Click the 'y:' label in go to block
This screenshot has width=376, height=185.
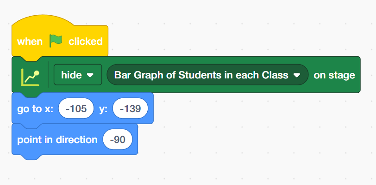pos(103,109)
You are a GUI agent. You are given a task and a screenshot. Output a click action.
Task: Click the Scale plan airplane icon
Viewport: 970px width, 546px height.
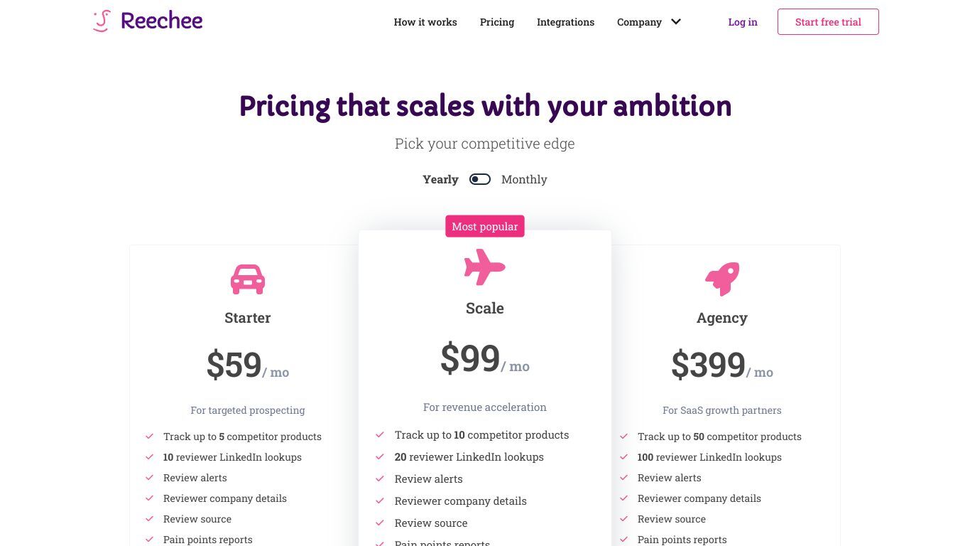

### Action item
Every record above should reappear exactly, with the pictures gone.

### Solution to this exercise
Click the 'y:' label in go to block
This screenshot has width=376, height=185.
pos(103,109)
You are a GUI agent. You are given a task and a screenshot. Output a click action.
Task: Click the Scale plan airplane icon
Viewport: 970px width, 546px height.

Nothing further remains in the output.